WHAT IS NEEDED = Only the lines from the one that contains "You are a computer-use agent. Viewport: 522px" to the last line below, both included, should be transcribed. Pictures stay out of the copy.

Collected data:
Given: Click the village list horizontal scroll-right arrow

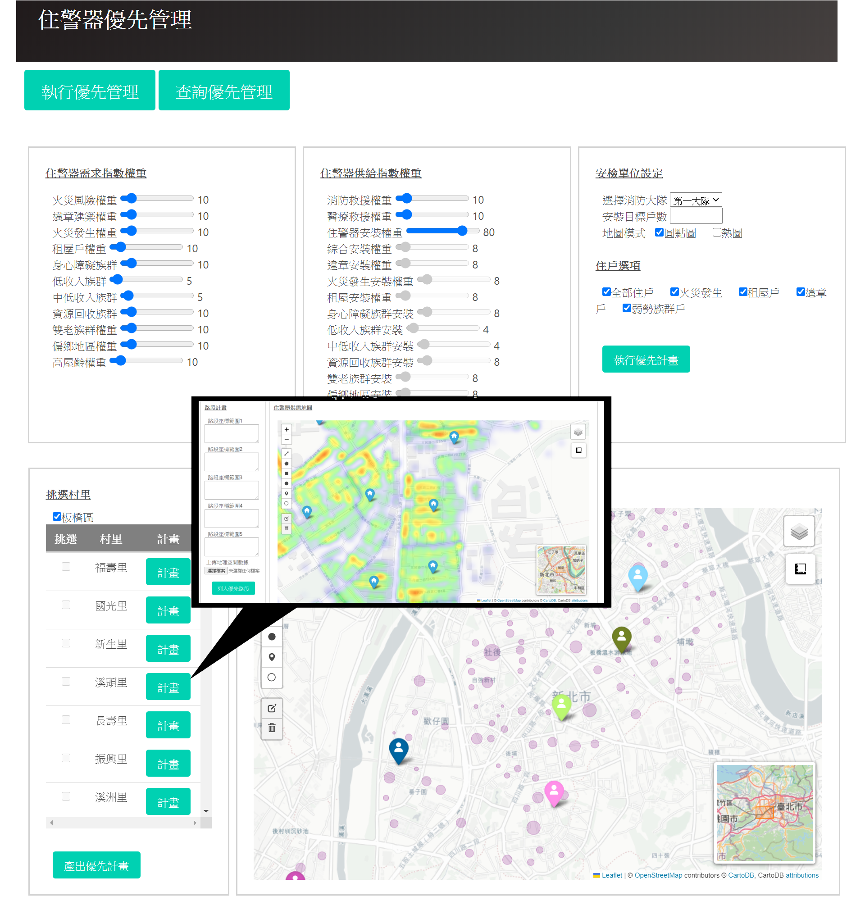Looking at the screenshot, I should 195,823.
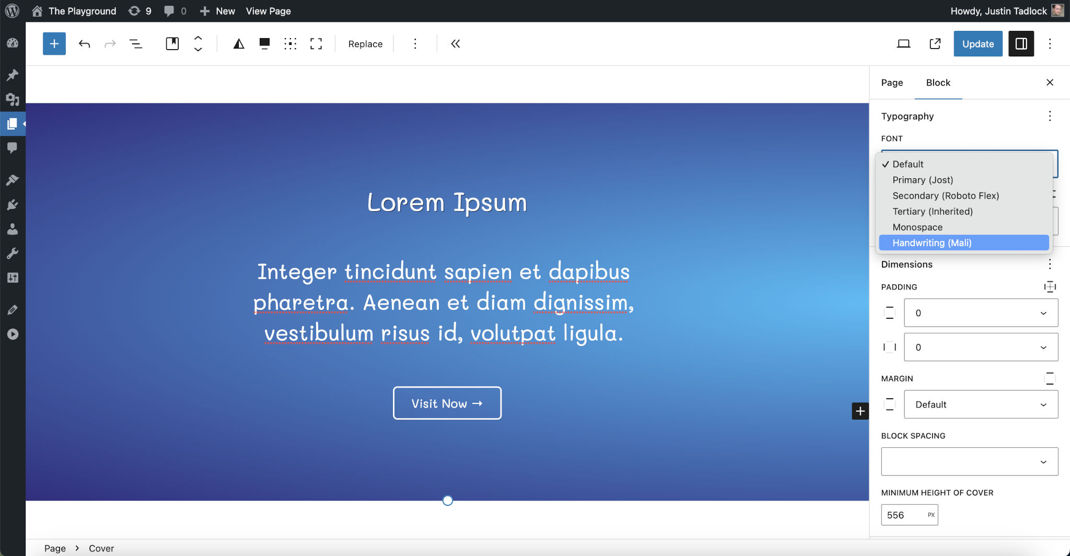Screen dimensions: 1070x556
Task: Switch to the Page tab
Action: [891, 83]
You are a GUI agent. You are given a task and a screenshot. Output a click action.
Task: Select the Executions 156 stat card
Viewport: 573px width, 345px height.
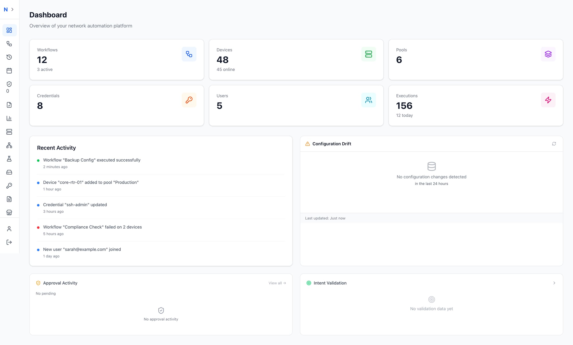(x=475, y=105)
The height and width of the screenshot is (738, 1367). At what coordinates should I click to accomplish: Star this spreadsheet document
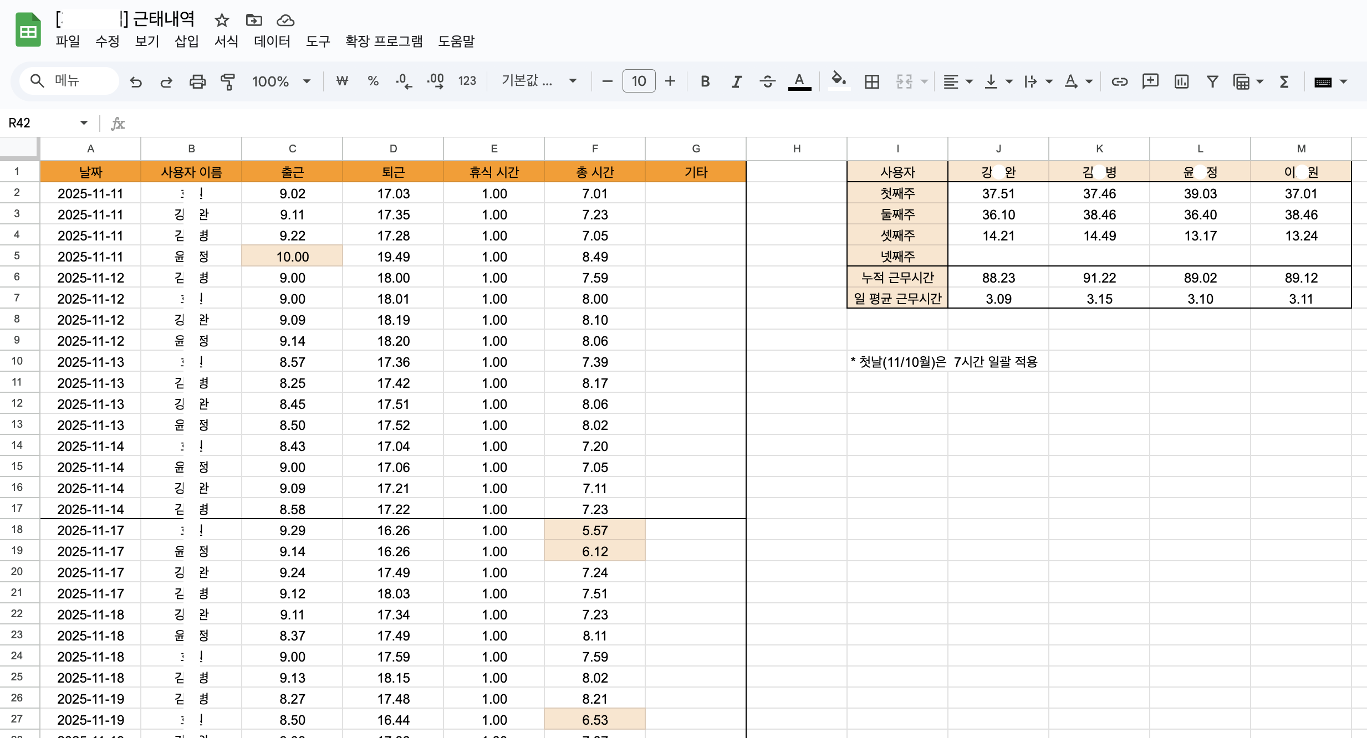tap(222, 21)
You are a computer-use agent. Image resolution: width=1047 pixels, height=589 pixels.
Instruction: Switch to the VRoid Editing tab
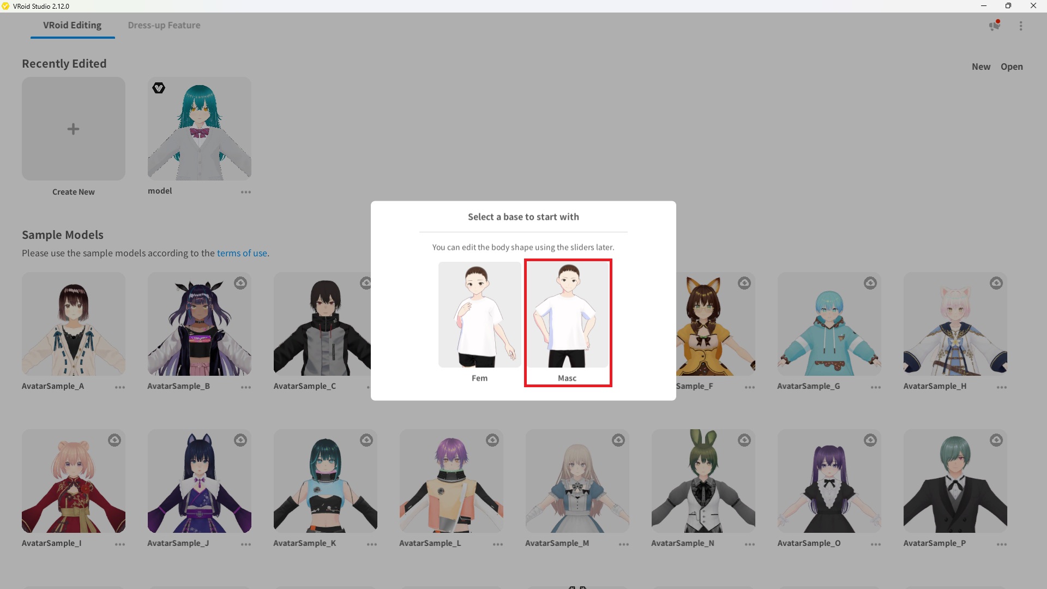[x=72, y=25]
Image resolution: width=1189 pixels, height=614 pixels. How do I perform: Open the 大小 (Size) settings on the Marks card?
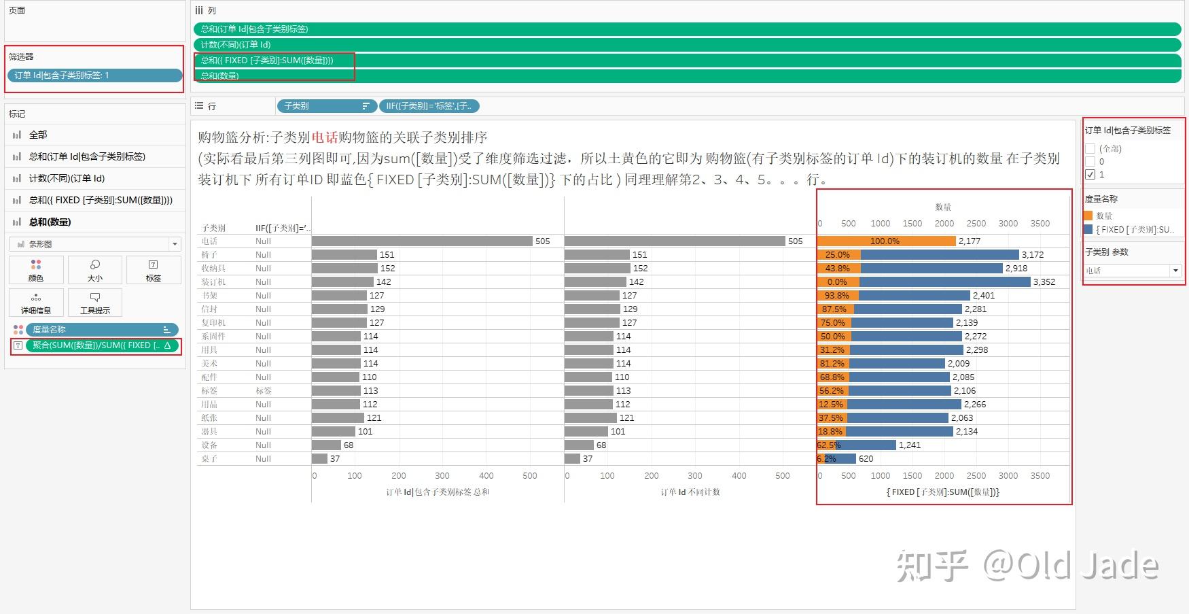pos(94,269)
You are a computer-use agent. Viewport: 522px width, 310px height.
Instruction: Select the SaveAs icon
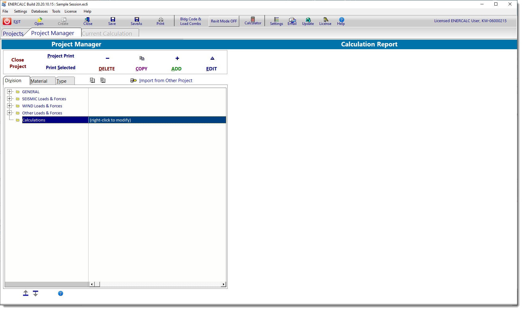click(136, 21)
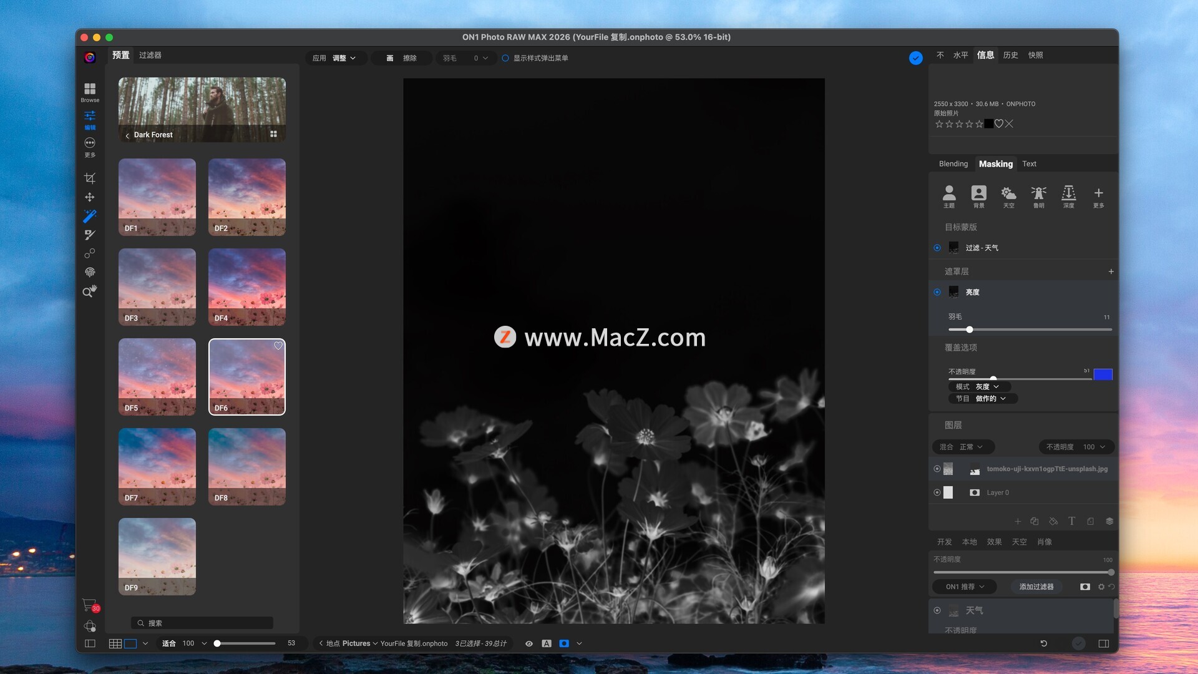
Task: Toggle the show style popup menu option
Action: 505,58
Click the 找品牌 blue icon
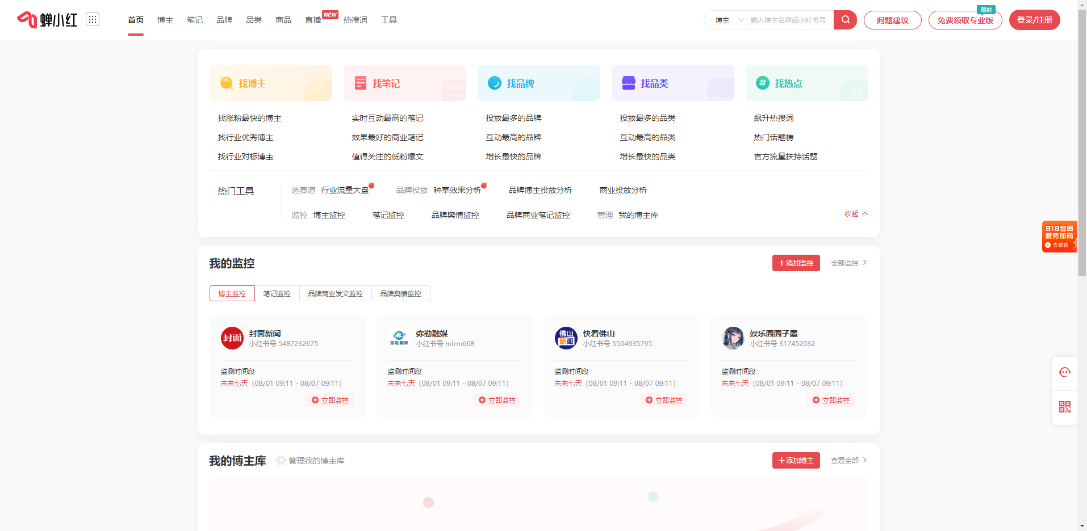The image size is (1087, 531). point(494,83)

TASK OUTPUT =
You are a computer-use agent. Viewport: 522px width, 310px height.
Instruction: Select the SaveAs icon
click(136, 21)
Task: Toggle the show style popup menu option
Action: 505,58
Click the 找品牌 blue icon
The image size is (1087, 531). point(494,83)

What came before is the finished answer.